Medicina

Perché dormiamo? Scoperto lo scopo del sonno: dormiamo per dimenticare

Perché si dorme? Si dorme per dimenticare i ricordi che non servono. Dimostrato il ruolo del sonno nel riequilibrio sinaptico

Perché si dorme? Dormiamo per dimenticare ciò che non ci serve. Confermata la teoria della omeostasi sinaptica che svela a cosa serve dormire

 

A cosa serve dormire? Nel corso degli anni, gli scienziati hanno creato un sacco di idee sul perché dormiamo. Alcuni hanno sostenuto che si dorme per risparmiare energia. Altri hanno suggerito che il sonno offre l'opportunità eliminare le tossine dal nostro cervello. Altri ancora sostengono che gli animali dormono per nascondersi dai predatori e difendersi da loro. 

 

Perché dormiamo? Sonno e memoria: si dorme per ripulire la memoria

 

Un paio di articoli pubblicati sulla rivista Science offrono prove per un’altra risposta alla domanda “perché si dorme?”: dormiamo per dimenticare alcune delle cose che impariamo ogni giorno. Per imparare, dobbiamo far crescere le connessioni, o sinapsi, tra i neuroni nel nostro cervello. Questi collegamenti consentono ai neuroni di inviare segnali l'uno all'altro in modo rapido ed efficiente. In queste connessioni noi memorizziamo nuovi ricordi.
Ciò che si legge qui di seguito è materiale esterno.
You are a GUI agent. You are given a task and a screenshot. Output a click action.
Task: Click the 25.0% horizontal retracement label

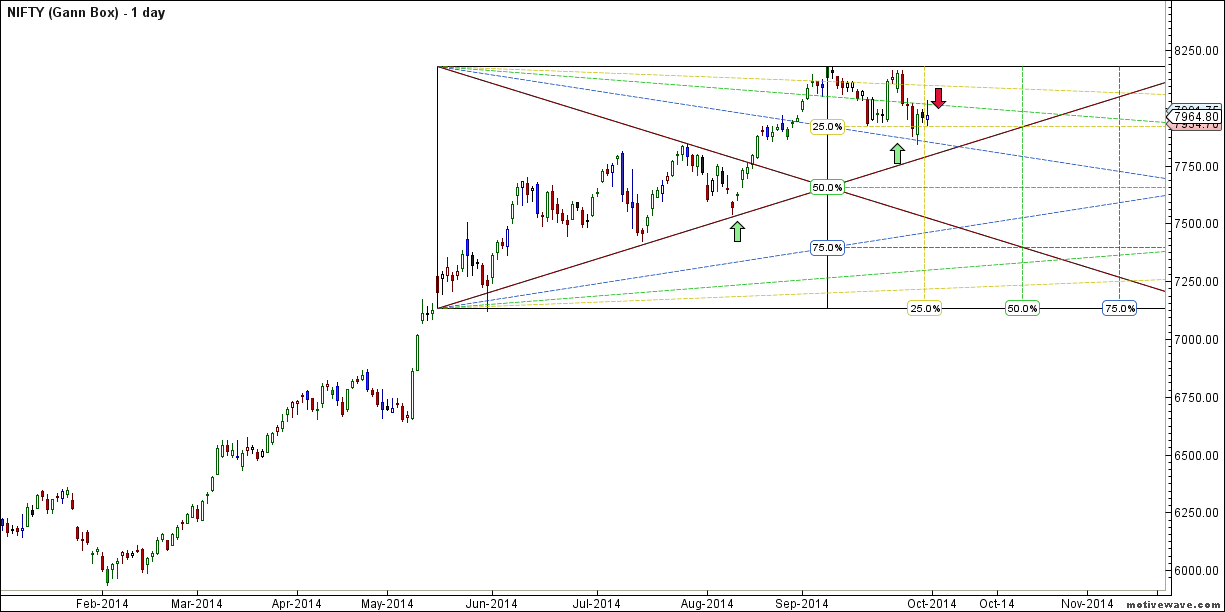(827, 126)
Lo studio è stato realizzato dal gruppo di ricerca di Luisa De Vivo, Chiara Cirelli e Giulio Tononi all'Università del Wisconsin, a cui ha collaborato anche Michele Bellesi dell'Università Politecnica delle Marche.

 

Ecco perché si dorme? Dormiamo per dimenticare i ricordi che non ci servono. L'importanza del sonno nel processo della memoria

 

La ricerca ha dimostrato la tesi sollevata già alcuni anni fa, nota nell’ambiente come ipotesi omeostasi sinaptica, ovvero che le sinapsi, potenziate notevolmente durante la veglia, durante la fase del sonno si depotenziano tornando dunque ad un livello normale e pronte nuovamente per recepire nuovi stimoli una volta svegli.

La ricerca al momento condotta sui roditori dove la maggior parte delle connessioni tra neuroni (sinapsi) si rimpicciolisce in media del 20% nel sonno, ma potrebbe presto trovare un corrispettivo nell’essere umano.